* What is required *
Leave out the images and transcribe the entries below word for word.

--- Dataset records ---

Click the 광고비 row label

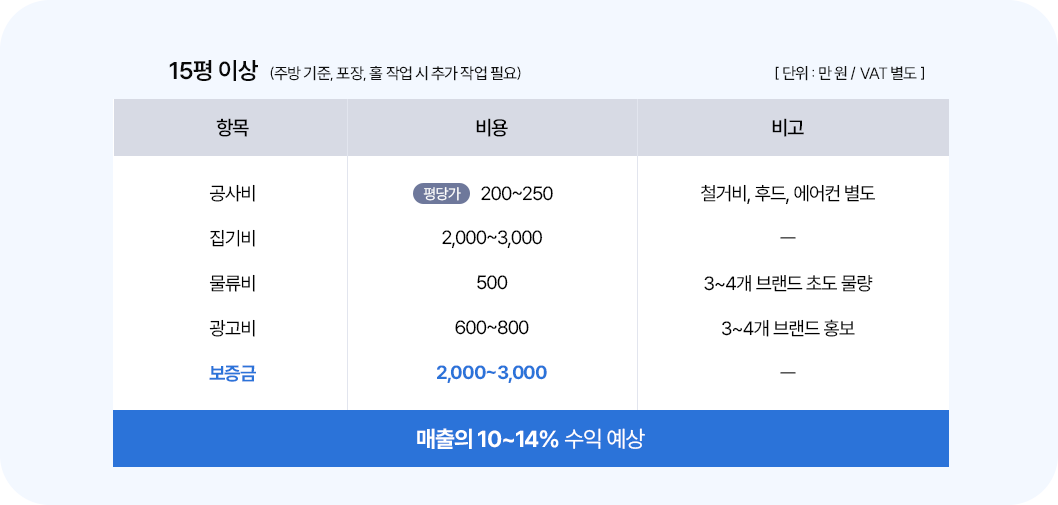coord(232,328)
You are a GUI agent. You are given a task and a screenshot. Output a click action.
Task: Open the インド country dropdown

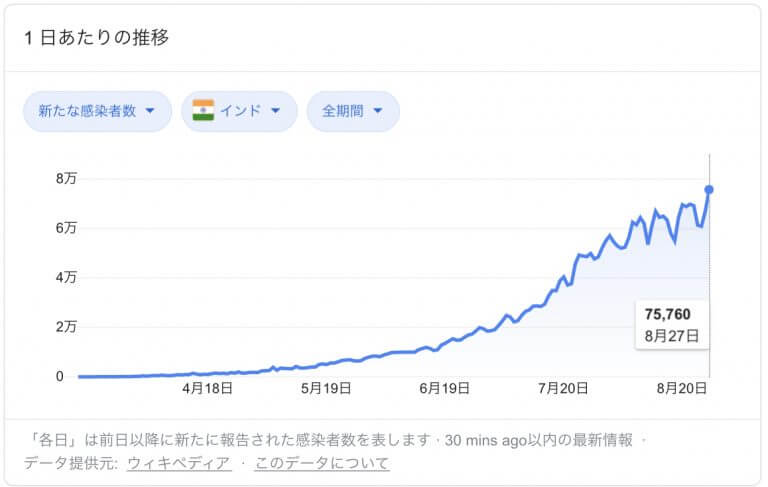[x=239, y=111]
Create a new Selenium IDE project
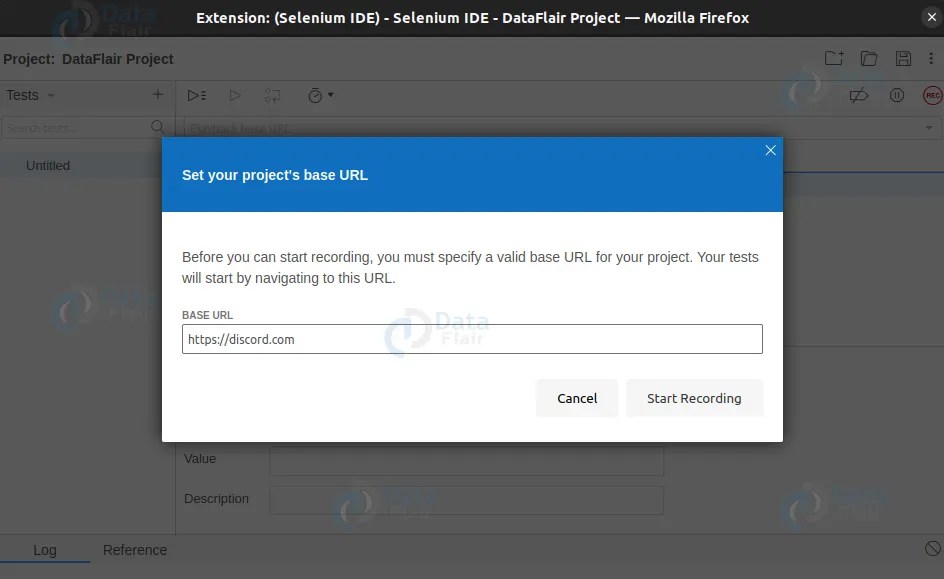 click(x=833, y=58)
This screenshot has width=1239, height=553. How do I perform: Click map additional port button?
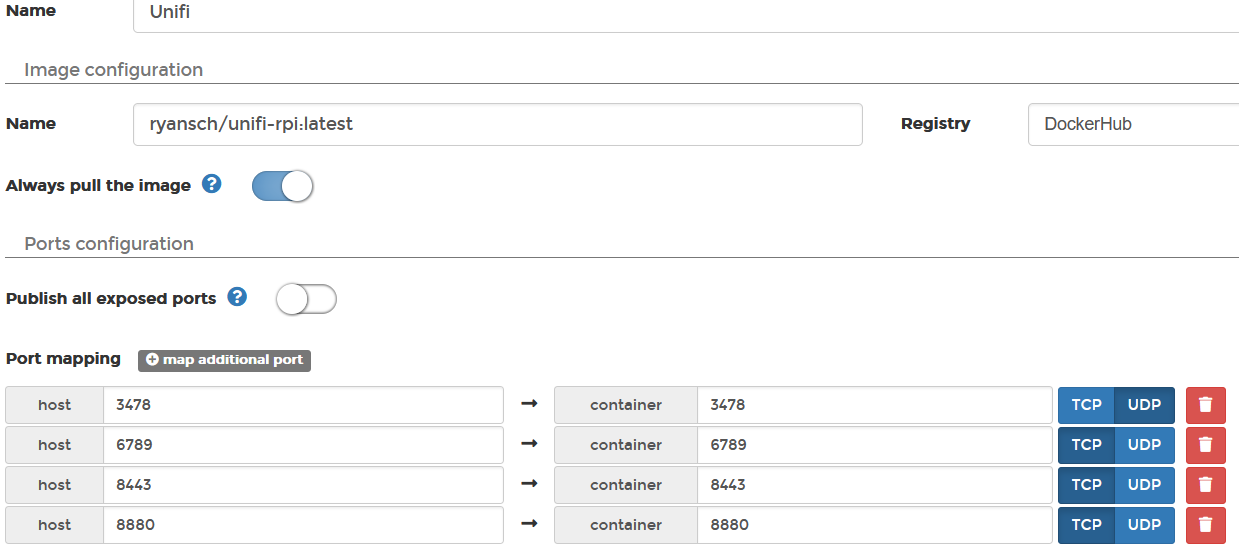click(224, 360)
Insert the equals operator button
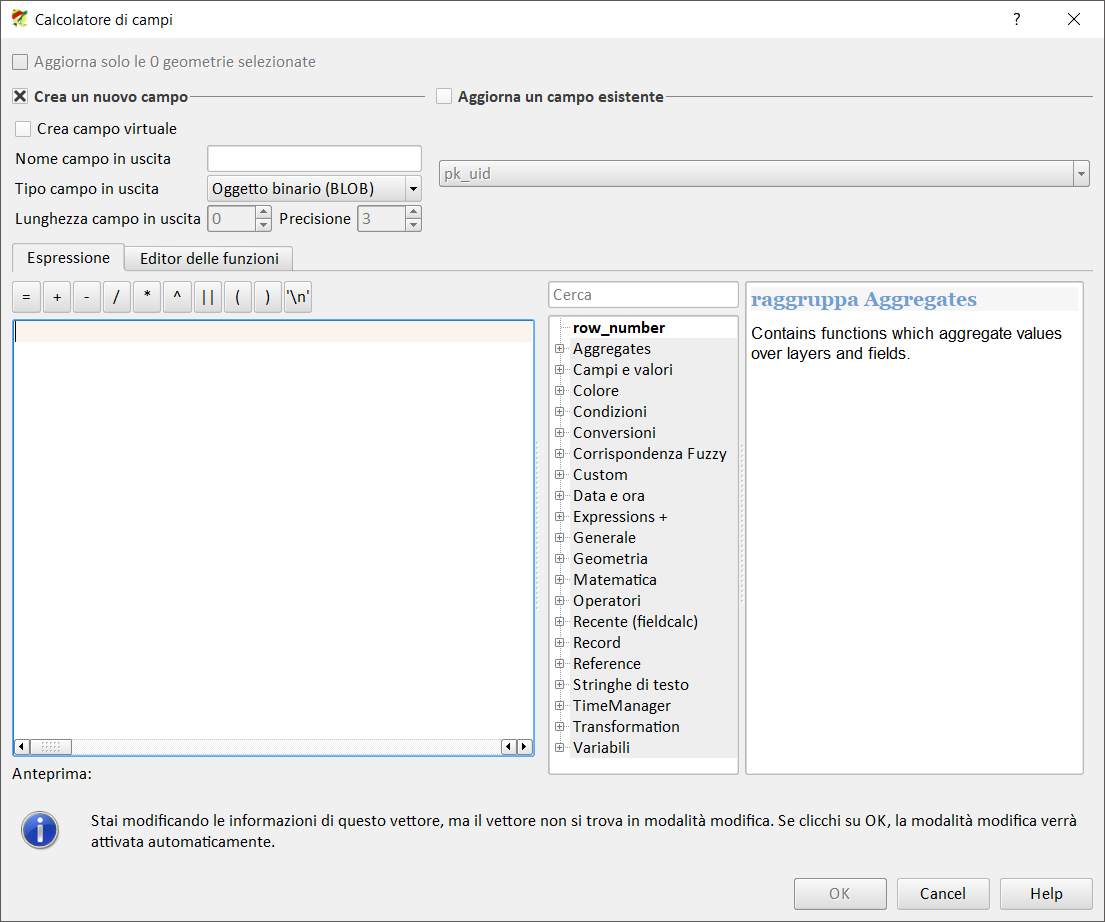 tap(26, 298)
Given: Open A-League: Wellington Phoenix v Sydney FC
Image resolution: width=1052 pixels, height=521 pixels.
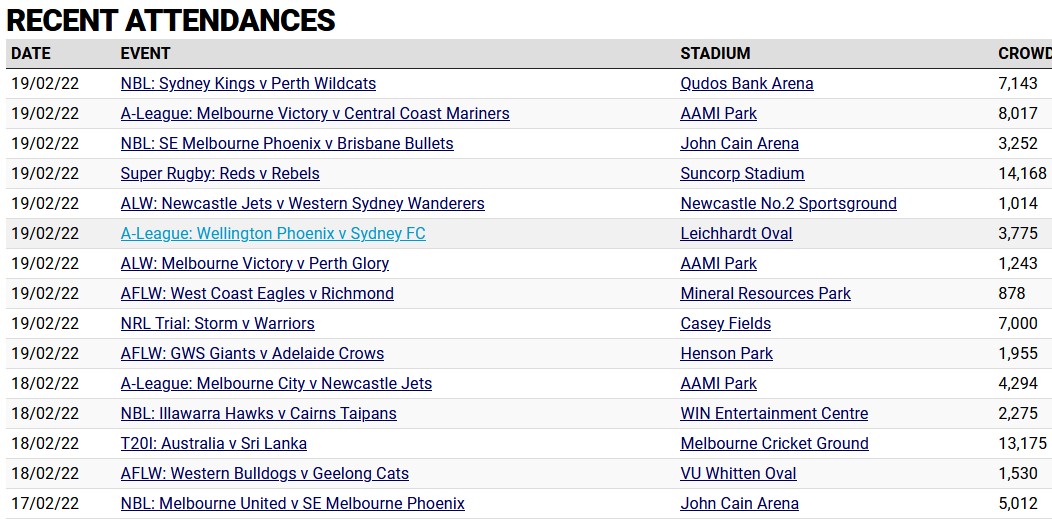Looking at the screenshot, I should 273,233.
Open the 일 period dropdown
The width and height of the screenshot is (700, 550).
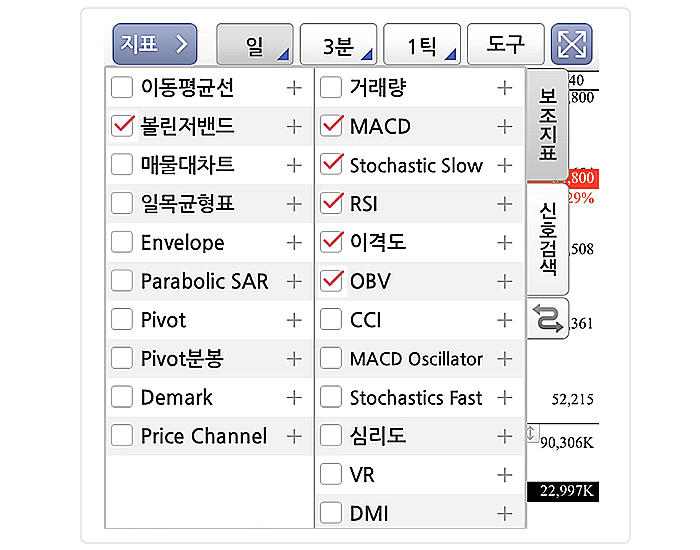pos(255,46)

---

* Result of the exercise *
Click the 광고비 row label

coord(232,328)
You are a GUI agent. You are given a task and a screenshot. Output a click action.
Task: Open the インド country dropdown

[x=239, y=111]
Create a new Selenium IDE project
 click(x=833, y=58)
This screenshot has width=1239, height=553. How do I perform: Click map additional port button?
click(224, 360)
Insert the equals operator button
 tap(26, 298)
Given: Open A-League: Wellington Phoenix v Sydney FC
Image resolution: width=1052 pixels, height=521 pixels.
Looking at the screenshot, I should 273,233.
Open the 일 period dropdown
The width and height of the screenshot is (700, 550).
pos(255,46)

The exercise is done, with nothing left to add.